■ **Task data**:
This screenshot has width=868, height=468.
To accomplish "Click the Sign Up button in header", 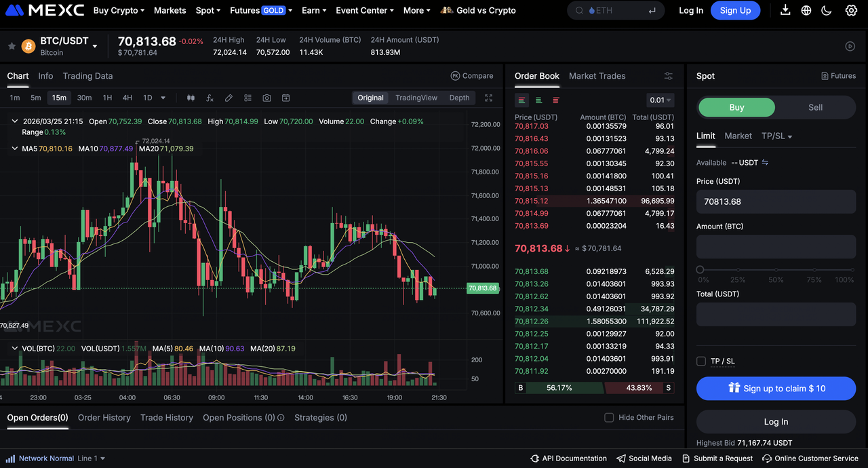I will [735, 10].
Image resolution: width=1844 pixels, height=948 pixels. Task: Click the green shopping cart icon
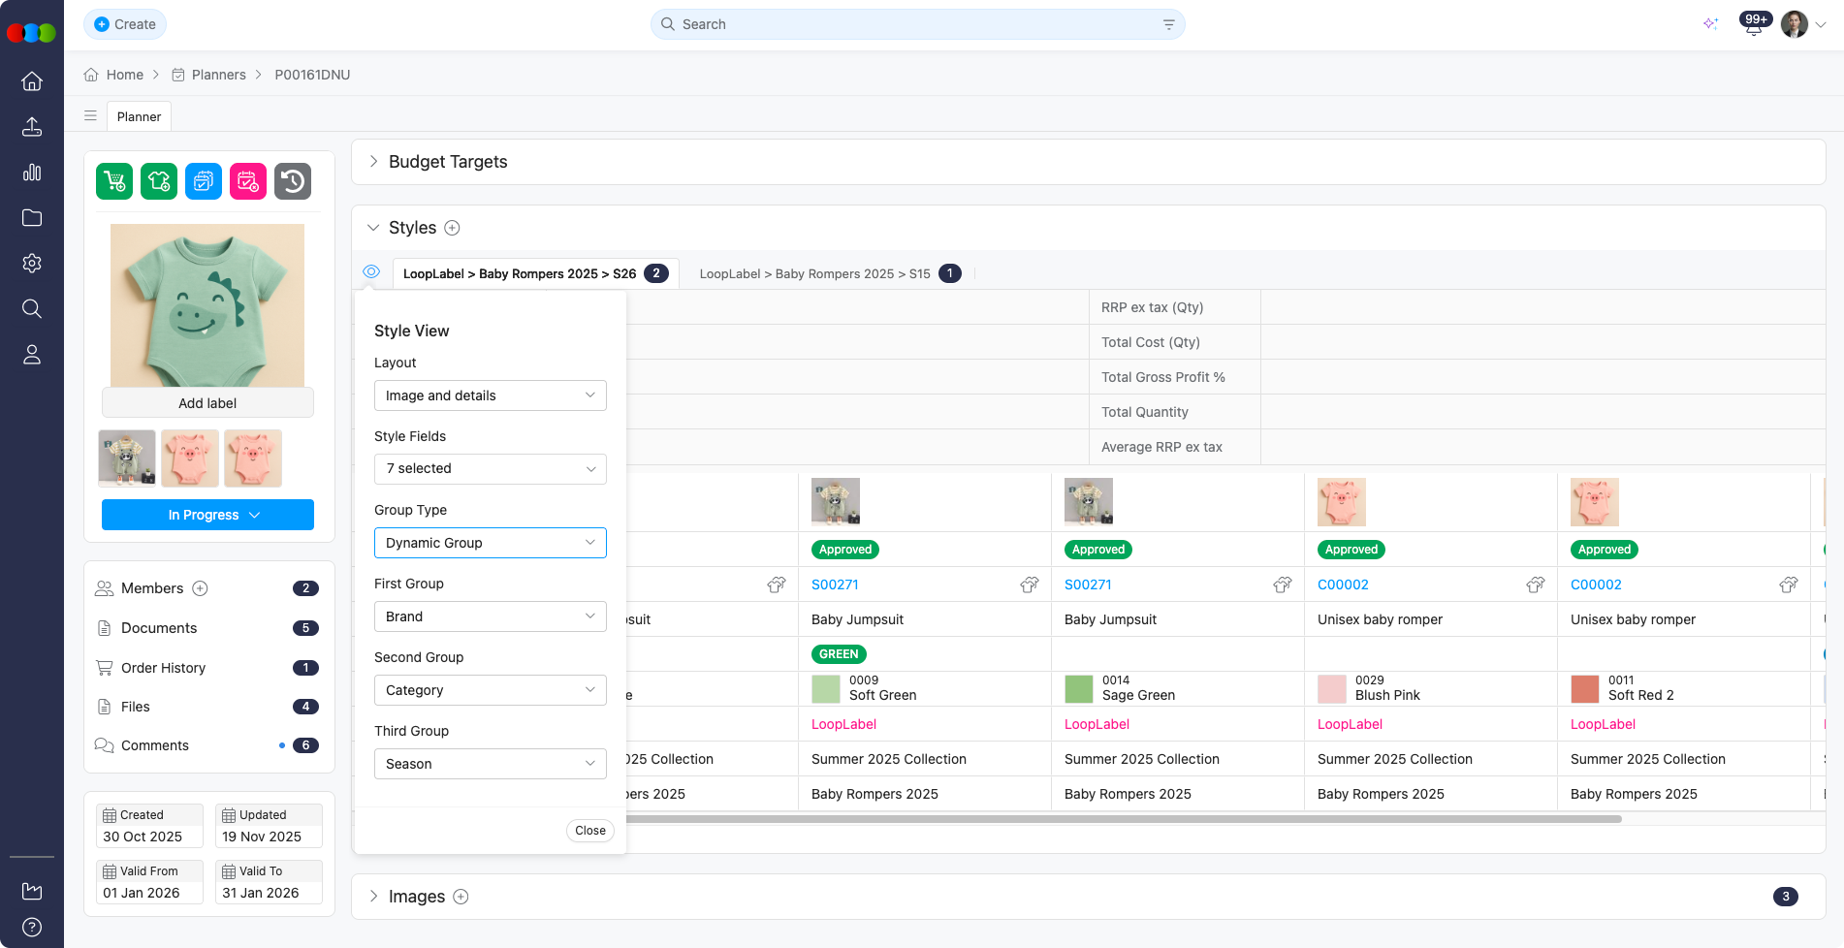(114, 181)
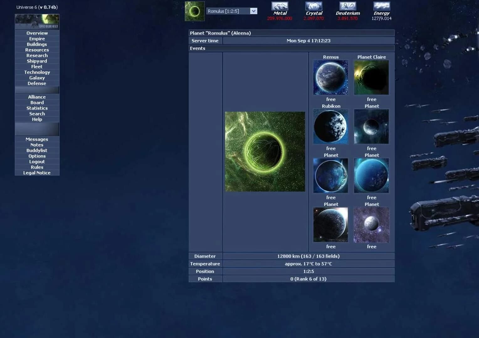Click the Events header bar

[x=291, y=48]
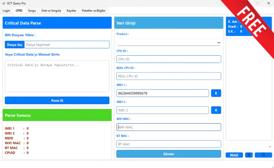Click the BT MAC input field

point(169,144)
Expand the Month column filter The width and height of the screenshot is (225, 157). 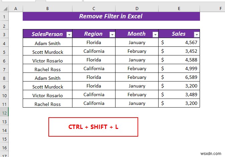[x=155, y=35]
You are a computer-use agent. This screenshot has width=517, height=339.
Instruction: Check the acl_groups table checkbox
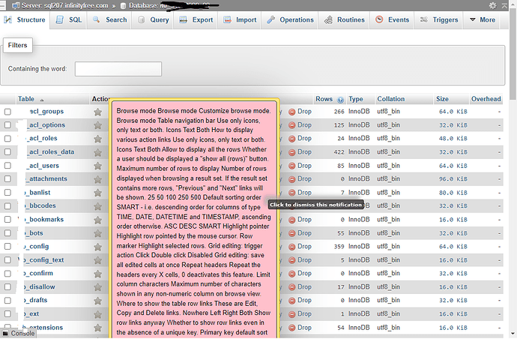[8, 112]
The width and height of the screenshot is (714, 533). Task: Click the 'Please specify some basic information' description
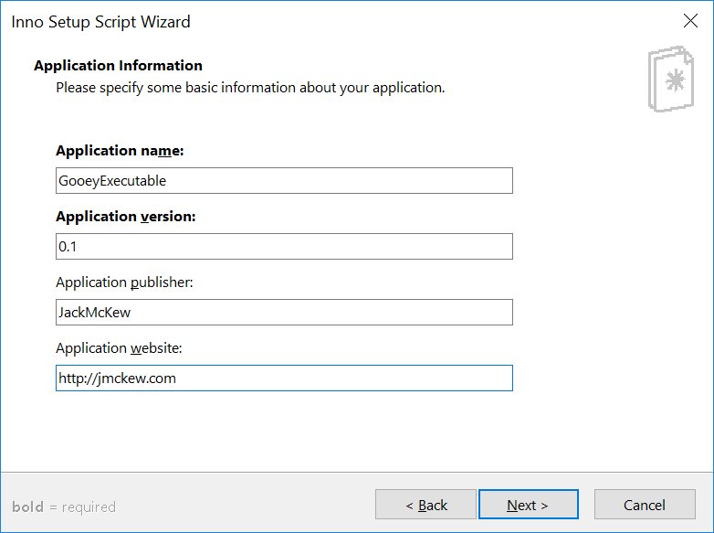pyautogui.click(x=250, y=88)
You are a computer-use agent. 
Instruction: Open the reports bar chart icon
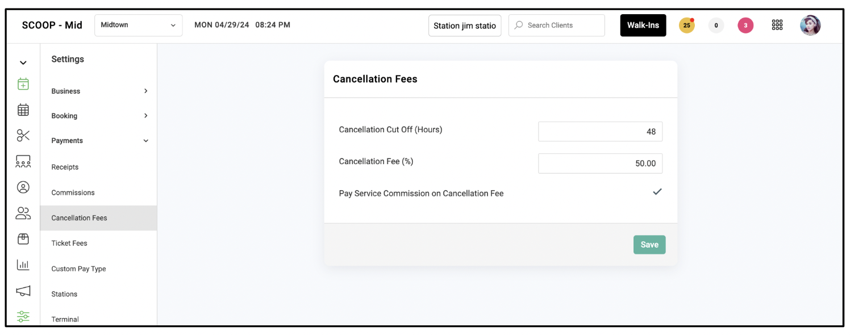pyautogui.click(x=23, y=265)
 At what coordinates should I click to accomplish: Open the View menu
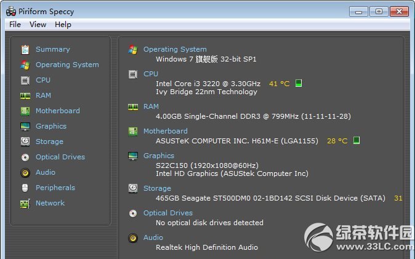click(x=38, y=25)
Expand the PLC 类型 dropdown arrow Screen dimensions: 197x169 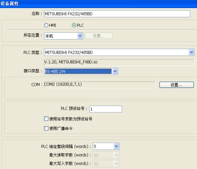point(191,52)
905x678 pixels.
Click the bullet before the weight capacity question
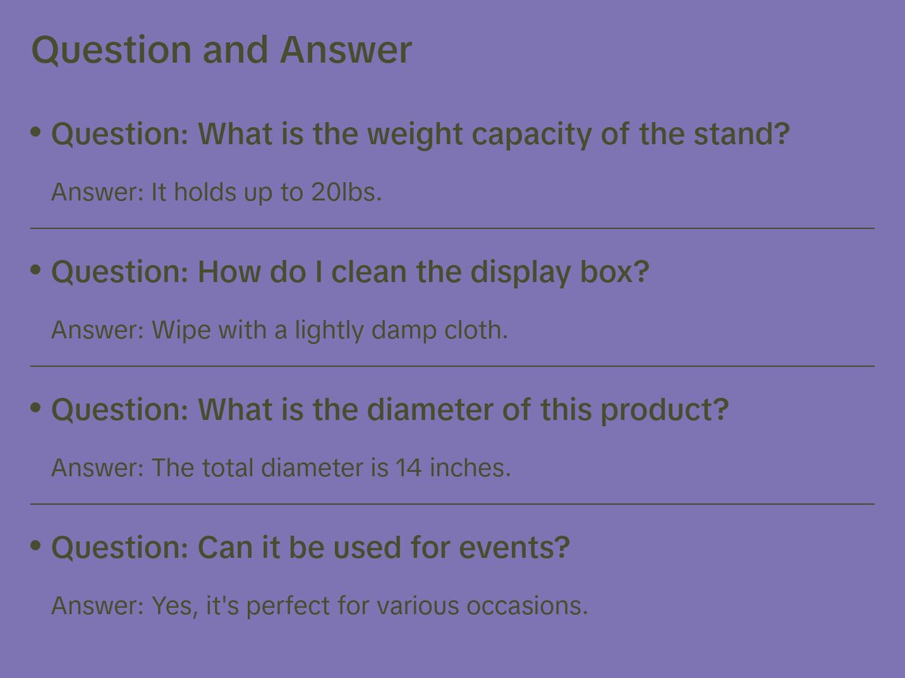click(36, 132)
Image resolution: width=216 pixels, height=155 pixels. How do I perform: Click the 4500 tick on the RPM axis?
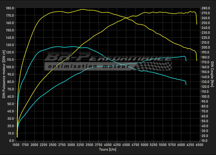coord(127,144)

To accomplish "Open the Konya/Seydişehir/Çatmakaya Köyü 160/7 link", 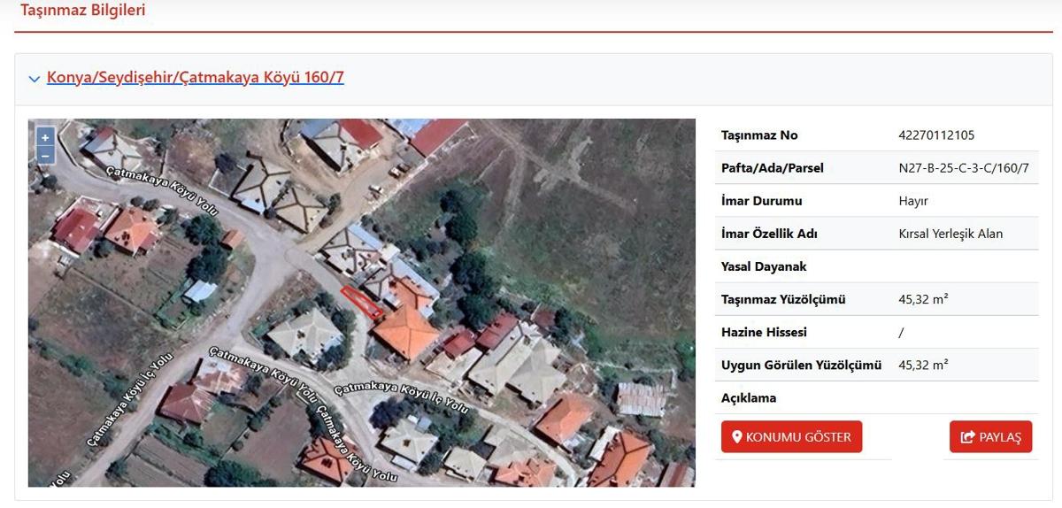I will (x=195, y=78).
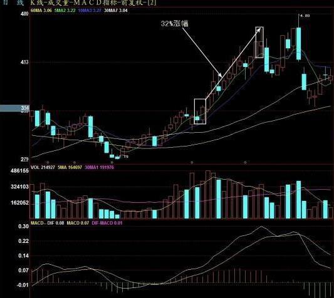
Task: Click the tall cyan candlestick below 4.80
Action: point(299,44)
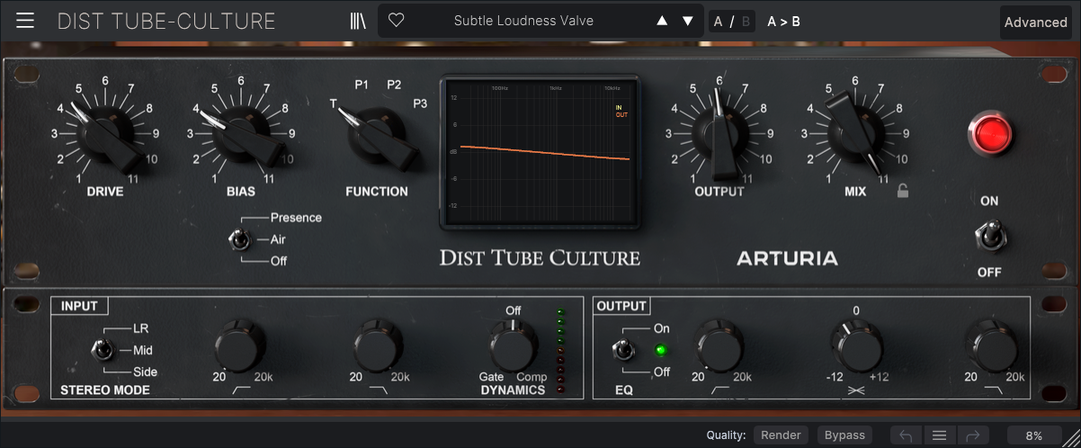The height and width of the screenshot is (448, 1081).
Task: Open the Subtle Loudness Valve preset list
Action: pos(523,21)
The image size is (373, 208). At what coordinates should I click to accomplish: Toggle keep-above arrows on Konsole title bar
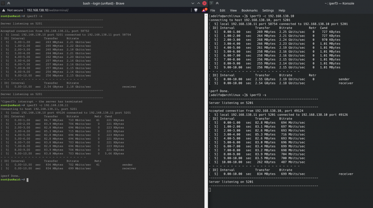(217, 3)
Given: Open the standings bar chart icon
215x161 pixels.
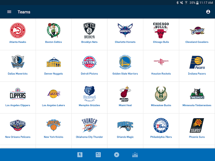Looking at the screenshot, I should (135, 155).
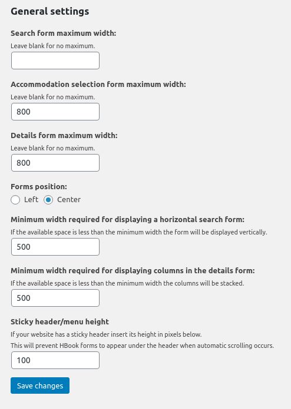The width and height of the screenshot is (291, 409).
Task: Click the "Sticky header/menu height" label
Action: coord(59,321)
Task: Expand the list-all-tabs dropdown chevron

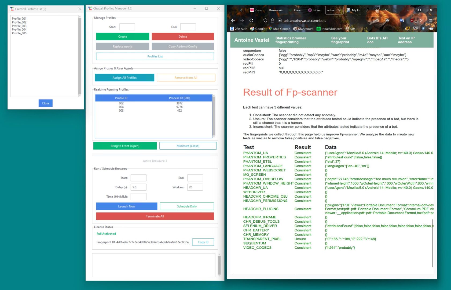Action: (386, 10)
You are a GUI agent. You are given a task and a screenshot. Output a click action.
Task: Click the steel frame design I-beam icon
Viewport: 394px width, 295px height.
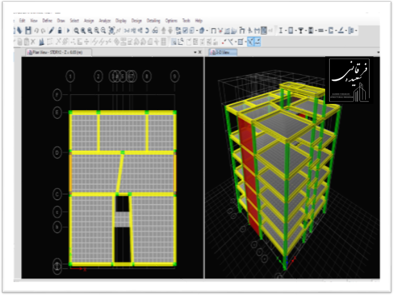pyautogui.click(x=282, y=30)
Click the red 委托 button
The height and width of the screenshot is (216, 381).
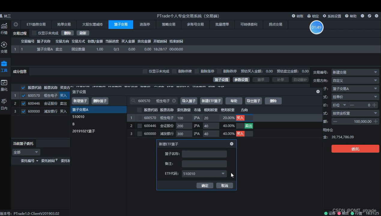coord(355,149)
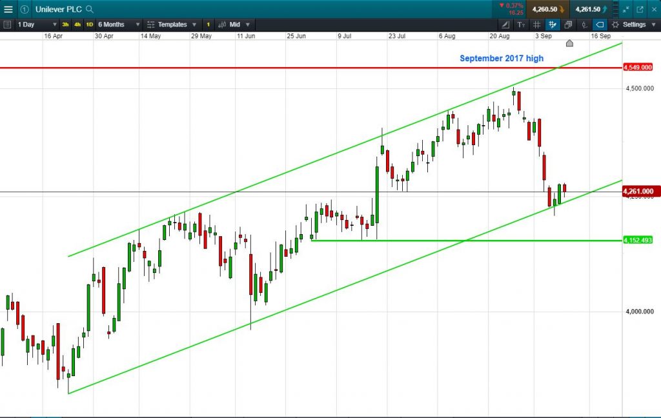Click the search magnifier beside Unilever PLC
661x418 pixels.
click(89, 9)
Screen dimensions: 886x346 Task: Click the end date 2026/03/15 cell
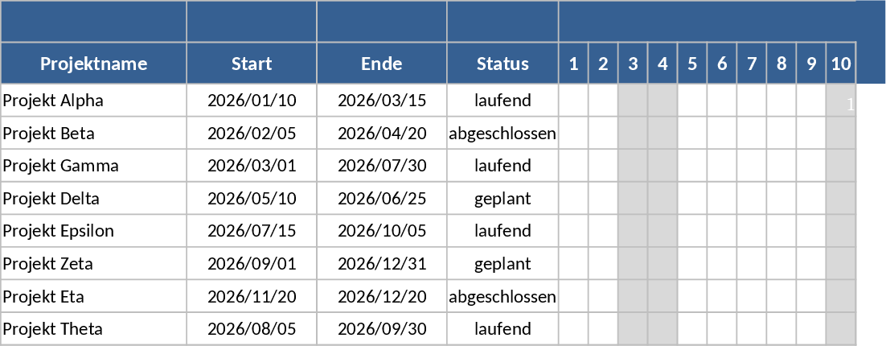pyautogui.click(x=381, y=101)
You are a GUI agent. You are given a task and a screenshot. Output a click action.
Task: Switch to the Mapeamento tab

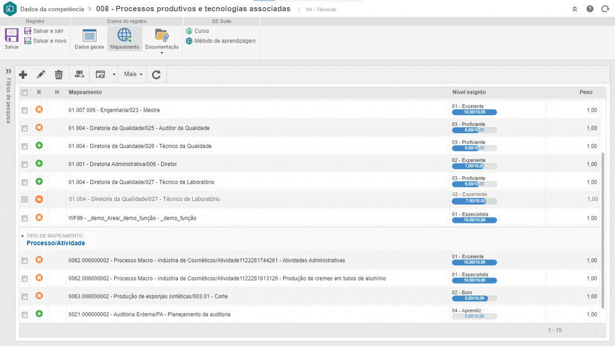(125, 39)
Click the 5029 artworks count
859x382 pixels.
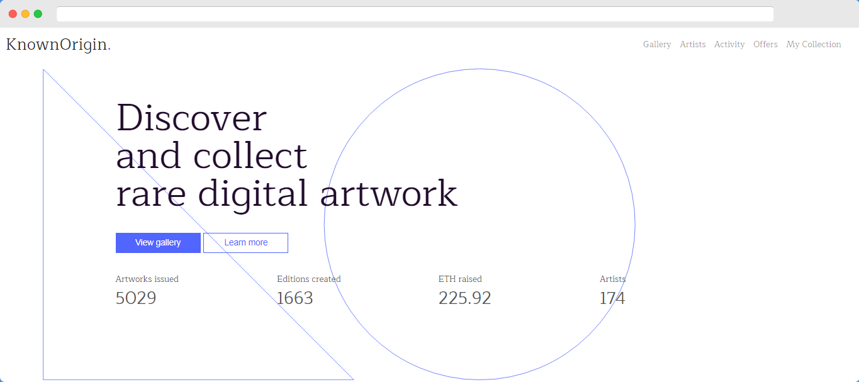click(136, 298)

■ **Exercise description**:
Once you have identified the lines above that contain "This", copy each of them.

■ **Exercise answer**:
This screenshot has width=868, height=468.
You are a computer-use agent. This screenshot has width=517, height=339.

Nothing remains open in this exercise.